Cutcliffe went through a media frenzy last year, hyping his new program to almost anyone who would listen. The head coach turned down few interviews because he wanted to fully leverage the attention his hiring had garnered, Chase said.

The public relations tour worked. Not only did the Blue Devils start 3-1, but some media outlets predicted they wouldn't finish in the ACC's cellar. Cutcliffe's willingness to express his optimism almost assuredly played a role in shifting public opinion.

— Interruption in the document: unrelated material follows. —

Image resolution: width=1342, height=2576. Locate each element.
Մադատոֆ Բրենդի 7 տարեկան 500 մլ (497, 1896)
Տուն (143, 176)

"He has an ability to engage any audience he's in front of, whether it's the media, alumni or student body. He would be fabulous in front of a sixth-grade classroom," Chase said. "People say a professional athlete has 'it'-whatever 'it' is-to be successful. In public speaking, Coach Cutcliffe has 'it.''

Still, he has taken some precautions to limit the media's access to his program. Only the very end of practice is open to the media, and reporters must be ushered into the practice field-a standard Cutcliffe likely picked up at Tennessee and enforced at Ole Miss. Cutcliffe closed the post-game locker room when he was in Oxford and upheld that policy in Durham, where it was already in place. Although he brings more players to the weekly Tuesday luncheon than Roof did, Cutcliffe barred reporters from talking with freshmen.

But Cutcliffe hasn't drawn any ire for limiting media practices, probably because he has been so transparent in other ways.

A small dose of humor, humility and hobnobbing doesn't hurt, either.